Nothing but the records, repeated word for word and free of pictures, belongs in the answer.

■ **Data records**:
● ● ●
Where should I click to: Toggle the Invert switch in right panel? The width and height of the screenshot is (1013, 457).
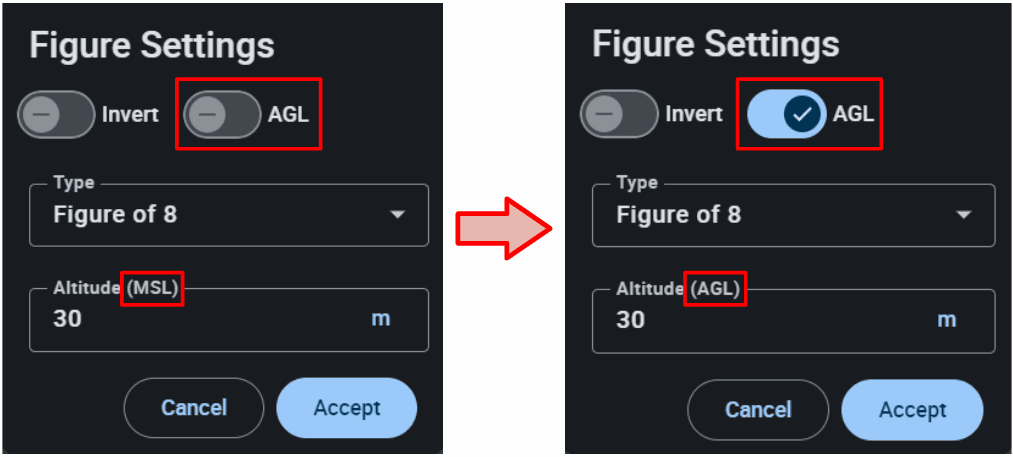pos(619,114)
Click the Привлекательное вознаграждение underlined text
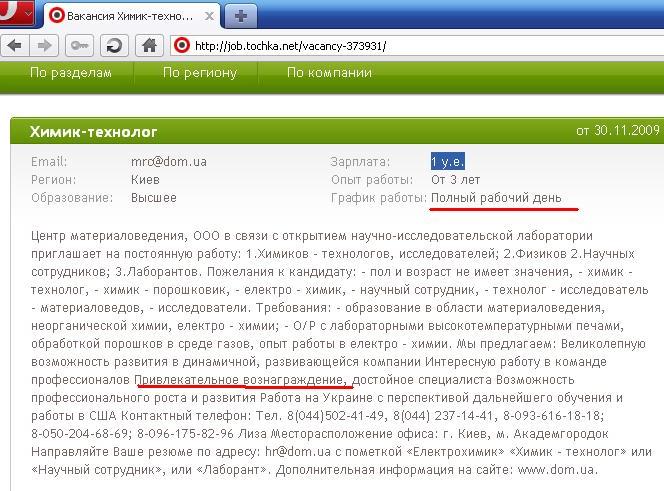The width and height of the screenshot is (664, 491). pyautogui.click(x=243, y=380)
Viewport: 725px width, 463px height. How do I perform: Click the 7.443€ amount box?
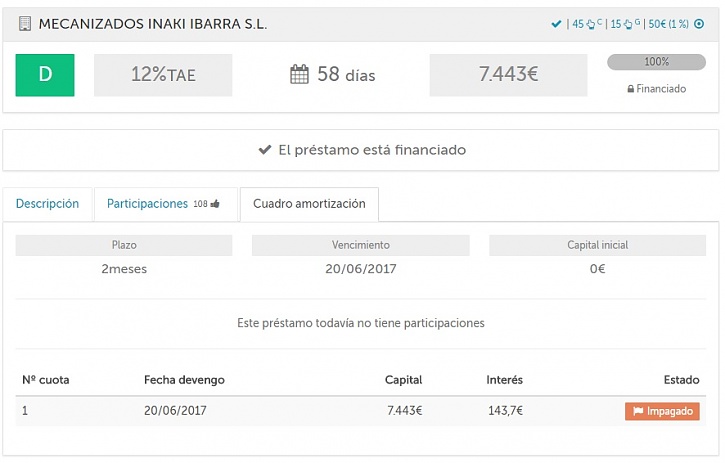[508, 75]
● ● ●
■ **Output**:
Where should I click to: Toggle the Invert switch in right panel? The width and height of the screenshot is (1013, 457).
pos(619,114)
Click the Привлекательное вознаграждение underlined text
The width and height of the screenshot is (664, 491). pyautogui.click(x=243, y=380)
Viewport: 725px width, 463px height. How do I perform: Click the 7.443€ amount box?
[508, 75]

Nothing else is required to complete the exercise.